El otro día, cuando estaba organizando el vestidor que siempre está llena de una variedad de cosas (burbujas, cartas de juego, revistas..), encontré un diario viejo, muy especial. Es sobre los primeros días de la vida de Salvador y esta escrito por Tía Marielos. Tiene todos los detalles alrededor de su vida.. cuando tenía hambre, que vestía, cuántas horas dormía, y mucho más. Tía Marielos lo escrito como primera persona, como si Salvador lo estuviera escribiendo.
Cuando leo unas paginas, imagino Salvador como bebé tan chiquito, tan lindo. Estoy al lado de su tía, mirando todo. Puedo ver su casa en El Salvador, su mamá, papá, y tías ayudando a criarlo. Puedo oír los llantos de Salvador y sus esfuerzos de comunicar. Puedo ver su pelo negro, su piel suave, y ojos oscuros. Regreso al pasado leyendo estas páginas descoloridas y el tiempo se detiene por un rato.

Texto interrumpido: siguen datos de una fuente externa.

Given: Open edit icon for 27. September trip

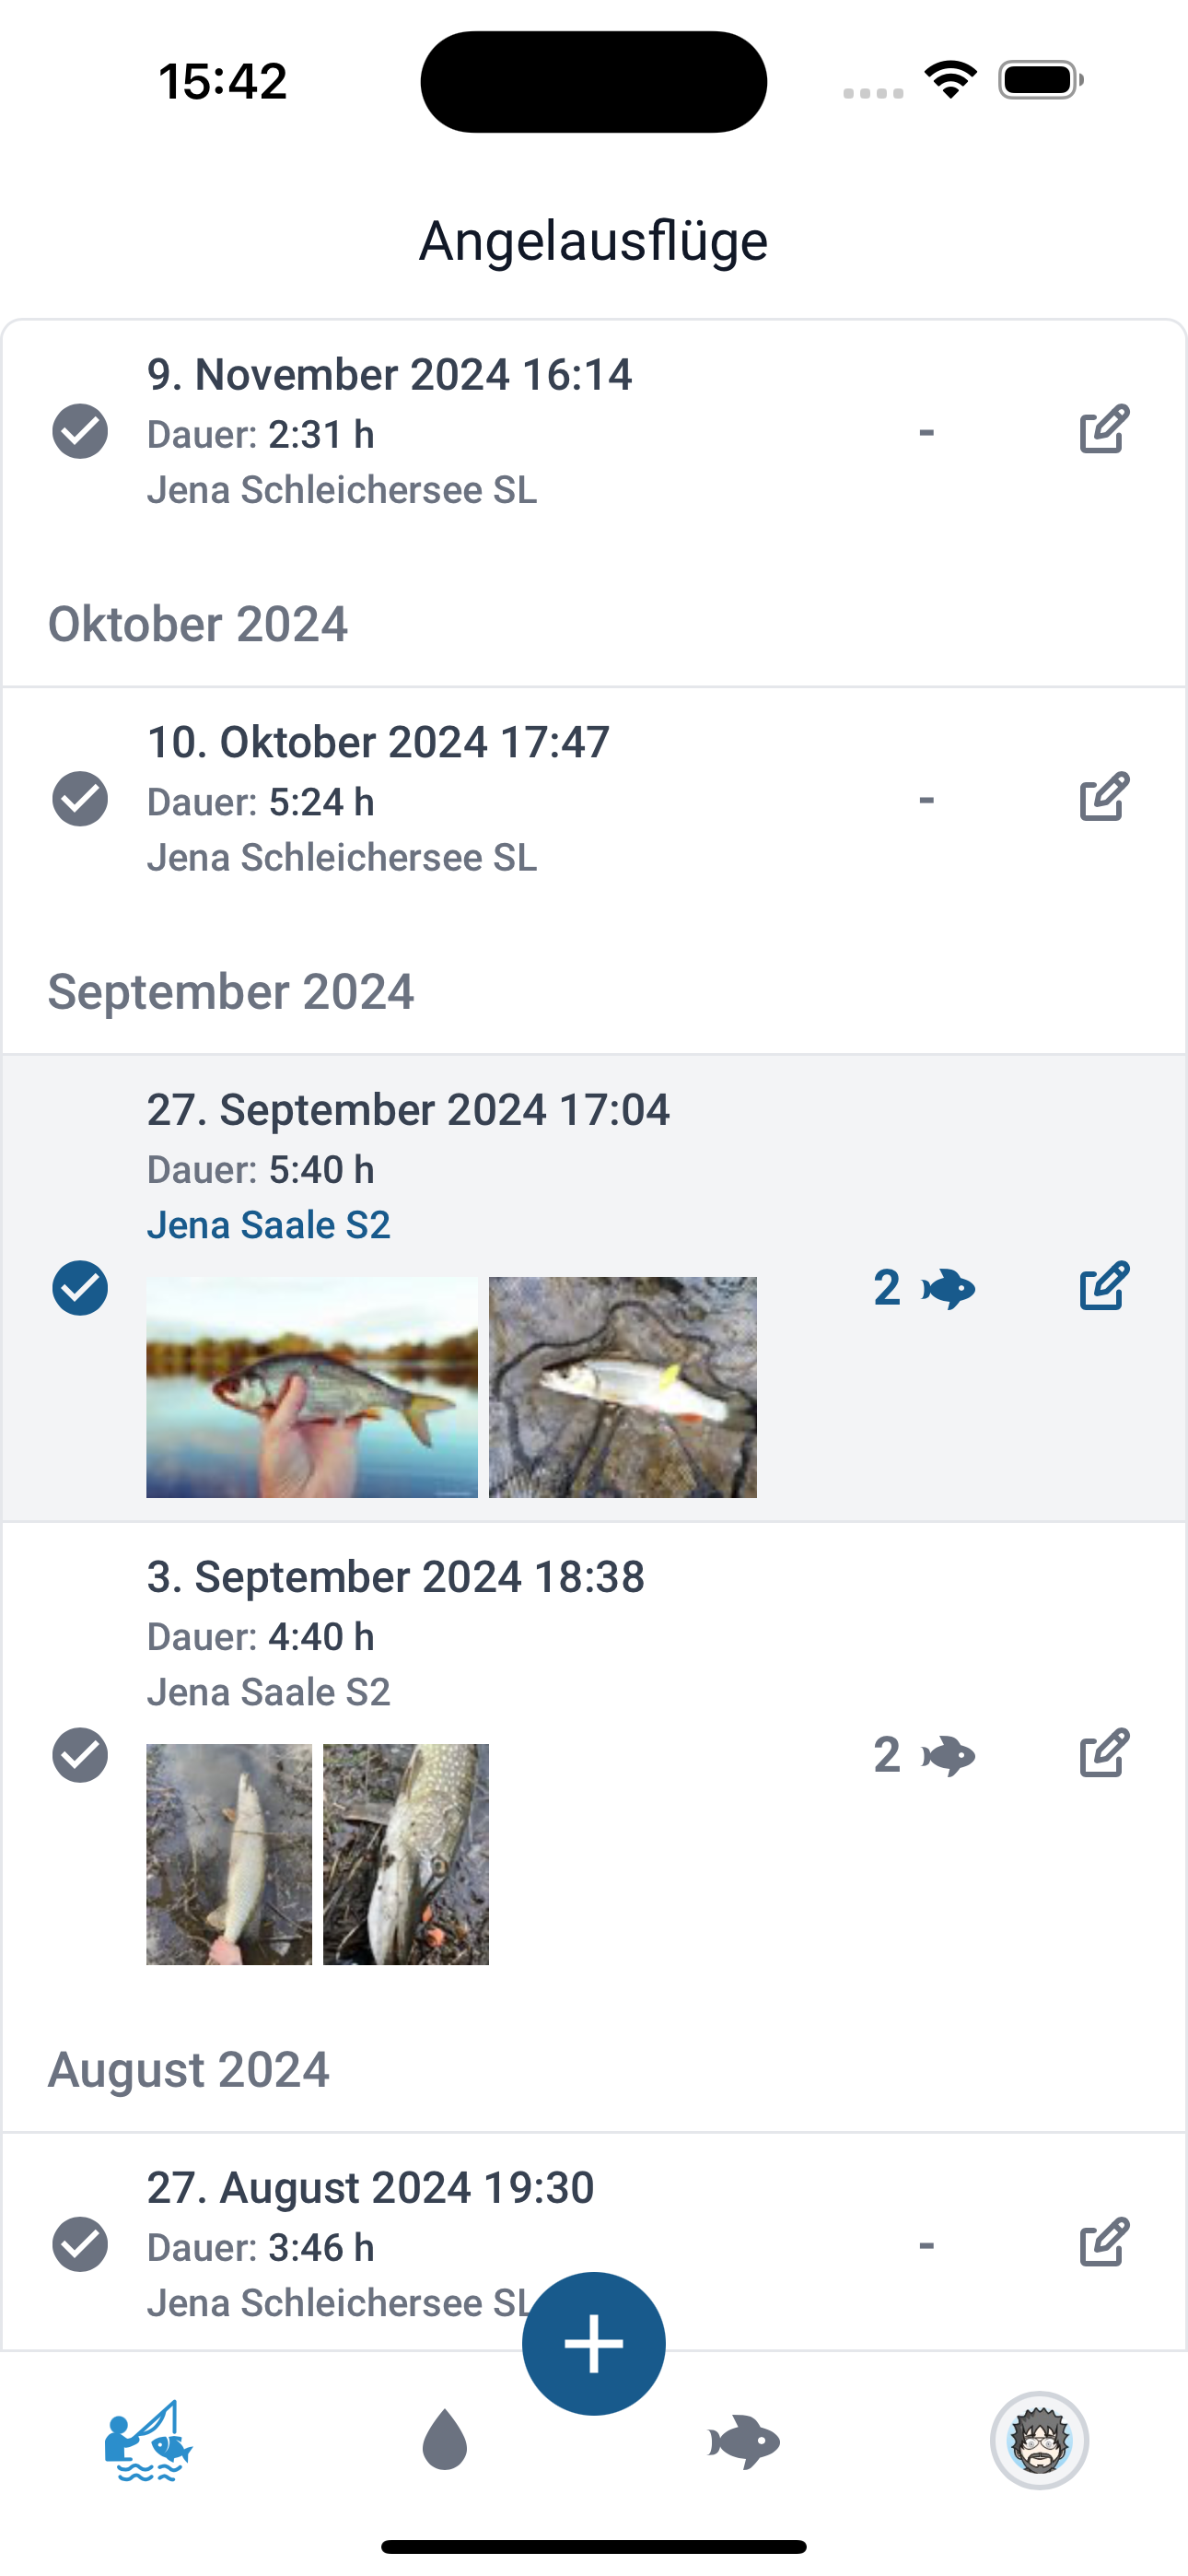Looking at the screenshot, I should click(x=1104, y=1286).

La verdad es que tengo que concentrarme cuando leo. Unas palabras no entiendo y puedo perderme en los detalles. Hay palabras que solo usan en El Salvador y eso puede hacer la lectura un poco lento. Sin embargo, es una buena práctica por mi español. Este diario me interesa no solo porque es la historia de mi marido y me encanta imaginar como estaba como bebé, pero también porque entiendo lo bello y lo cansado es criar un bebé, la energía y sobre todo, el amor que se requiere.
Leyendo un diario viejo muestra la importancia de escribir, porque todo pasa y los detalles se pueden olvidar. Escribir es un modo de mantener viva parte del pasado. Estoy agradecida por Tía Marielos porque gracias a ella, tengo parte de la historia de Salvador y puedo comparirlo con mis niños y para las generaciones futuras.